• [Text for analysis]:
┌────────
Extra teachers and evening lectures to handle student increase

In order to handle the increase of new students, the Executive Board will be paying for the appointment of fifteen extra lecturers for the upcoming academic year. A small part of lectures will be schedules in the evening. These measures are a result of a memo from the task force Accommodating Growth, which the University Council considered ‘weak’ last Monday. They had hoped for more structural proposals with an eye on the future.

Lex Lemmens, dean of the Bachelor College, says that for the 2014-2015 academic year only a maximum of ten lectures will be moved to the evening. It was one of four proposals made by the task force Accommodating Growth that are meant to make sure the influx of some two thousand new students will go smoothly.

The Executive Board has already promised to pay for the appointment of new lecturers for programs that show an exceptional growth. It involves a total of five full-time appointments. Biomedical Engineering and Innovation Sciences will probably be treated to a new lecturer, since both programs are expected to grow more than forty percent. But Rector Hans van Duijn says that a program like Mechanical Engineering (+36.2 percent) is also being considered by the Executive Board.

According to the Rector, departments have been invited to submit their long-term plans some time ago already. The plans should make clear how departments expect to handle possible growth, and how they’ll cope with a possible shrinkage. So far, the Executive Board has received only a single multi-year plan, submitted by Applied Mathematics. The board hopes to be able to distill a format from that plan, for other departments to use.

The task force advises lecturers to ‘opt for didactic methods that don’t or hardly require much-used lecture rooms’. To that end, money from the Bachelor College budget has been put aside. Web lectures are one of the possible alternatives. Lectures should be able to be looped in high quality, too.

Proposals to move lectures to off-campus venues like Pathé cinema or the Effenaar have not been included in the memo. Van Duijn says he’s doesn’t like the idea. “There’s no way to take notes properly, for example.”
└────────
• [Questions]:
(a) Please reproduce the passage of the article on extra lecturers that begins at the words "In order to" and ends after the words "will go smoothly.".
(b) According to the article on extra lecturers, which department has submitted the only multi-year plan the Executive Board has received so far?

• [Data extract]:
┌────────
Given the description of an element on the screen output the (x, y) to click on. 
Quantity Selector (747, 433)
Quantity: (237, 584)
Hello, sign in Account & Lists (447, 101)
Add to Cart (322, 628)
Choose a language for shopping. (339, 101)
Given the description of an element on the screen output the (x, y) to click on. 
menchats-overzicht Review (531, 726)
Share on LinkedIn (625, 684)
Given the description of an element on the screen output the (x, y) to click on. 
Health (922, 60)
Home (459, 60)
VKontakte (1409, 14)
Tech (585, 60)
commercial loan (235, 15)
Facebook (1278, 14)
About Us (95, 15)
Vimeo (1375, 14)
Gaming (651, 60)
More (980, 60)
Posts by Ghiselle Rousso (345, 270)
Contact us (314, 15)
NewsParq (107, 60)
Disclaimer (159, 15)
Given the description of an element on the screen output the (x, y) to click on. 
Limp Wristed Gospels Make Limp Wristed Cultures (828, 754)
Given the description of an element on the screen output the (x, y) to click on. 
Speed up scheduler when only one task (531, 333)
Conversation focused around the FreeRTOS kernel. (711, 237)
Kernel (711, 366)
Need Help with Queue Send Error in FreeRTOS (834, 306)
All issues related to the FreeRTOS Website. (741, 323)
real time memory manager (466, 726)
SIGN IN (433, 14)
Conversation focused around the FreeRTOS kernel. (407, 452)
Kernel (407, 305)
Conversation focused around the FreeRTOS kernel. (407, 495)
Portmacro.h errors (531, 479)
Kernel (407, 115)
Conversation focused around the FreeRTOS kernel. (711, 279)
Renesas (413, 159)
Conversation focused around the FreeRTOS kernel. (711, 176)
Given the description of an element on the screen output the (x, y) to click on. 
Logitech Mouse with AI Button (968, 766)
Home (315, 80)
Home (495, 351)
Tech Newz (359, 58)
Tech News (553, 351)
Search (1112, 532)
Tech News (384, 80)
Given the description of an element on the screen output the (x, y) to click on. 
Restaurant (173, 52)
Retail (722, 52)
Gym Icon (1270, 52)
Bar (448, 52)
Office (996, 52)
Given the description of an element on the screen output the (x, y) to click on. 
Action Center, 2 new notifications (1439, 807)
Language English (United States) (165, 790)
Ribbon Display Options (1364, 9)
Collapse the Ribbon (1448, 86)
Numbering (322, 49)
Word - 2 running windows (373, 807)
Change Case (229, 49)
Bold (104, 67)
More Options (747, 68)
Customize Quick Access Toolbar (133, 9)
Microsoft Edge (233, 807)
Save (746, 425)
└────────
• [Per-task answers]:
(a)
In order to handle the increase of new students, the Executive Board will be paying for the appointment of fifteen extra lecturers for the upcoming academic year. A small part of lectures will be schedules in the evening. These measures are a result of a memo from the task force Accommodating Growth, which the University Council considered ‘weak’ last Monday. They had hoped for more structural proposals with an eye on the future.

Lex Lemmens, dean of the Bachelor College, says that for the 2014-2015 academic year only a maximum of ten lectures will be moved to the evening. It was one of four proposals made by the task force Accommodating Growth that are meant to make sure the influx of some two thousand new students will go smoothly.

(b) Applied Mathematics.